THE TASK :: Copy out the following lines with no changes at all.

PROVIDED RECORDS ::
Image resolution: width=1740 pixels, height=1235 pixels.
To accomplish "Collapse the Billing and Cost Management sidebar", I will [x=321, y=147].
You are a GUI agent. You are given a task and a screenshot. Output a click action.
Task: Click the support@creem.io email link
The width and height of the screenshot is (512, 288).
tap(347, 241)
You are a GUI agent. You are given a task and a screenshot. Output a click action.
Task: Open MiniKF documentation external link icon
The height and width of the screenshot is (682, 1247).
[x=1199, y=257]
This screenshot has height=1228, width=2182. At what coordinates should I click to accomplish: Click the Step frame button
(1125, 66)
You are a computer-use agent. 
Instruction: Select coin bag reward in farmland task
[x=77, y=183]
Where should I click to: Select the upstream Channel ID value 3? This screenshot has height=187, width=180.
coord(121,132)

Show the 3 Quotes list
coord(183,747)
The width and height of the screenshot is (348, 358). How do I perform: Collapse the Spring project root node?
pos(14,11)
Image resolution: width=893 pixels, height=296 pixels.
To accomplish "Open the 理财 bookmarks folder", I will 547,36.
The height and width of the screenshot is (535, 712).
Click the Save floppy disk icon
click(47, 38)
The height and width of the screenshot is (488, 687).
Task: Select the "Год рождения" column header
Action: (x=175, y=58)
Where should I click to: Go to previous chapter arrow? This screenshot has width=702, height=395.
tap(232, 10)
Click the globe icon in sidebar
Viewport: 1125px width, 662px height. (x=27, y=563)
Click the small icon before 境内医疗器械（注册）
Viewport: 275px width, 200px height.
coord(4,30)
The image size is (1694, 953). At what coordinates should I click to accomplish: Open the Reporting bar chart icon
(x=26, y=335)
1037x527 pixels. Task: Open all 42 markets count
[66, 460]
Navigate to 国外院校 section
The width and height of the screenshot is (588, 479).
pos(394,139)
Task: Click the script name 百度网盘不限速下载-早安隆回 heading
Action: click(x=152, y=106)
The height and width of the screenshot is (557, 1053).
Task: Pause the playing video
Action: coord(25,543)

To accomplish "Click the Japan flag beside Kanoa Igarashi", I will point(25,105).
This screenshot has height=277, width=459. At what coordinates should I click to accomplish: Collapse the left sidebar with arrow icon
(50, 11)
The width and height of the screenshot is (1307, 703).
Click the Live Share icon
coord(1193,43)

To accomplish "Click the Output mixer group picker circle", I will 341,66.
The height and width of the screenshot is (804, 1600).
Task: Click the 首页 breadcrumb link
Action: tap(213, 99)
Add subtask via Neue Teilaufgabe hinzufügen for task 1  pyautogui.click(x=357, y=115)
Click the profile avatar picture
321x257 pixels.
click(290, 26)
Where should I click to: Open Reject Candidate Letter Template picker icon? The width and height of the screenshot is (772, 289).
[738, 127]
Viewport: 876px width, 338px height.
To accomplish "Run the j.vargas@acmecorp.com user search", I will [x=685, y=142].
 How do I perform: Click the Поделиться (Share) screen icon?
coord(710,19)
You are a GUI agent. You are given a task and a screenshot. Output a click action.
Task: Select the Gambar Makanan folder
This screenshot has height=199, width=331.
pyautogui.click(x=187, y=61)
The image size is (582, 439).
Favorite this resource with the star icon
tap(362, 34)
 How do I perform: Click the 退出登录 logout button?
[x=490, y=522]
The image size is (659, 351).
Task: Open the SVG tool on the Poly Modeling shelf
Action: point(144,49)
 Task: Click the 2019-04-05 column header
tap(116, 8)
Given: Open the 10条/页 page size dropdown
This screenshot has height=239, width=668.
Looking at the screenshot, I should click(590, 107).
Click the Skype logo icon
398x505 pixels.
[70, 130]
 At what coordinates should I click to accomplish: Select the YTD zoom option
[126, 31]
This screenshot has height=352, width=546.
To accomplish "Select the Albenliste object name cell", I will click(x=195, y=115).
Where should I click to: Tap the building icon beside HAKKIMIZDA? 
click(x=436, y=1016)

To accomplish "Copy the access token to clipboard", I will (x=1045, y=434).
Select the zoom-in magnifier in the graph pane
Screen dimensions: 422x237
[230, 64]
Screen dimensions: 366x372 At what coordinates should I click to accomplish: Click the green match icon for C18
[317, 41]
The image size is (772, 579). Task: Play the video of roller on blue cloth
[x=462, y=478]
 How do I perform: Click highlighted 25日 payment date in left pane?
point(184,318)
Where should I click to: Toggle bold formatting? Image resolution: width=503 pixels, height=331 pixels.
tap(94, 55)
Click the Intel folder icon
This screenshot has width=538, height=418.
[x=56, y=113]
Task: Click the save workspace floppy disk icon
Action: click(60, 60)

ANSWER TO THIS PROBLEM ::
Image resolution: width=1740 pixels, height=1235 pixels.
To accomplish "Collapse the Billing and Cost Management sidebar", I will [x=321, y=147].
You are a GUI agent. You are given a task and a screenshot. Output a click action.
Task: Click the support@creem.io email link
The width and height of the screenshot is (512, 288).
tap(347, 241)
You are a GUI agent. You are given a task and a screenshot. Output a click action.
Task: Open MiniKF documentation external link icon
The height and width of the screenshot is (682, 1247).
[x=1199, y=257]
This screenshot has height=1228, width=2182. At what coordinates should I click to accomplish: Click the Step frame button
(1125, 66)
You are a computer-use agent. 
Instruction: Select coin bag reward in farmland task
[x=77, y=183]
Where should I click to: Select the upstream Channel ID value 3? This screenshot has height=187, width=180.
coord(121,132)

Show the 3 Quotes list
coord(183,747)
The width and height of the screenshot is (348, 358). How do I perform: Collapse the Spring project root node?
pos(14,11)
Image resolution: width=893 pixels, height=296 pixels.
To accomplish "Open the 理财 bookmarks folder", I will 547,36.
The height and width of the screenshot is (535, 712).
Click the Save floppy disk icon
click(47, 38)
The height and width of the screenshot is (488, 687).
Task: Select the "Год рождения" column header
Action: (x=175, y=58)
Where should I click to: Go to previous chapter arrow? This screenshot has width=702, height=395.
tap(232, 10)
Click the globe icon in sidebar
Viewport: 1125px width, 662px height. (x=27, y=563)
Click the small icon before 境内医疗器械（注册）
Viewport: 275px width, 200px height.
coord(4,30)
The image size is (1694, 953). At what coordinates should I click to accomplish: Open the Reporting bar chart icon
(x=26, y=335)
1037x527 pixels. Task: Open all 42 markets count
[66, 460]
Navigate to 国外院校 section
The width and height of the screenshot is (588, 479).
pos(394,139)
Task: Click the script name 百度网盘不限速下载-早安隆回 heading
Action: click(x=152, y=106)
The height and width of the screenshot is (557, 1053).
Task: Pause the playing video
Action: coord(25,543)

To accomplish "Click the Japan flag beside Kanoa Igarashi", I will point(25,105).
This screenshot has height=277, width=459. At what coordinates should I click to accomplish: Collapse the left sidebar with arrow icon
(50, 11)
The width and height of the screenshot is (1307, 703).
Click the Live Share icon
coord(1193,43)

To accomplish "Click the Output mixer group picker circle", I will 341,66.
The height and width of the screenshot is (804, 1600).
Task: Click the 首页 breadcrumb link
Action: tap(213, 99)
Add subtask via Neue Teilaufgabe hinzufügen for task 1  pyautogui.click(x=357, y=115)
Click the profile avatar picture
321x257 pixels.
click(290, 26)
Where should I click to: Open Reject Candidate Letter Template picker icon? The width and height of the screenshot is (772, 289).
[738, 127]
Viewport: 876px width, 338px height.
To accomplish "Run the j.vargas@acmecorp.com user search", I will [x=685, y=142].
 How do I perform: Click the Поделиться (Share) screen icon?
coord(710,19)
You are a GUI agent. You are given a task and a screenshot. Output a click action.
Task: Select the Gambar Makanan folder
This screenshot has height=199, width=331.
pyautogui.click(x=187, y=61)
The image size is (582, 439).
Favorite this resource with the star icon
tap(362, 34)
 How do I perform: Click the 退出登录 logout button?
[x=490, y=522]
The image size is (659, 351).
Task: Open the SVG tool on the Poly Modeling shelf
Action: point(144,49)
 Task: Click the 2019-04-05 column header
tap(116, 8)
Given: Open the 10条/页 page size dropdown
This screenshot has height=239, width=668.
Looking at the screenshot, I should click(590, 107).
Click the Skype logo icon
398x505 pixels.
[70, 130]
 At what coordinates should I click to accomplish: Select the YTD zoom option
[126, 31]
This screenshot has height=352, width=546.
To accomplish "Select the Albenliste object name cell", I will click(x=195, y=115).
Where should I click to: Tap the building icon beside HAKKIMIZDA? 
click(x=436, y=1016)

To accomplish "Copy the access token to clipboard", I will (x=1045, y=434).
Select the zoom-in magnifier in the graph pane
Screen dimensions: 422x237
[230, 64]
Screen dimensions: 366x372 At what coordinates should I click to accomplish: Click the green match icon for C18
[317, 41]
The image size is (772, 579). Task: Play the video of roller on blue cloth
[x=462, y=478]
 How do I perform: Click highlighted 25日 payment date in left pane?
point(184,318)
Where should I click to: Toggle bold formatting? Image resolution: width=503 pixels, height=331 pixels.
tap(94, 55)
Click the Intel folder icon
This screenshot has width=538, height=418.
[x=56, y=113]
Task: Click the save workspace floppy disk icon
Action: click(60, 60)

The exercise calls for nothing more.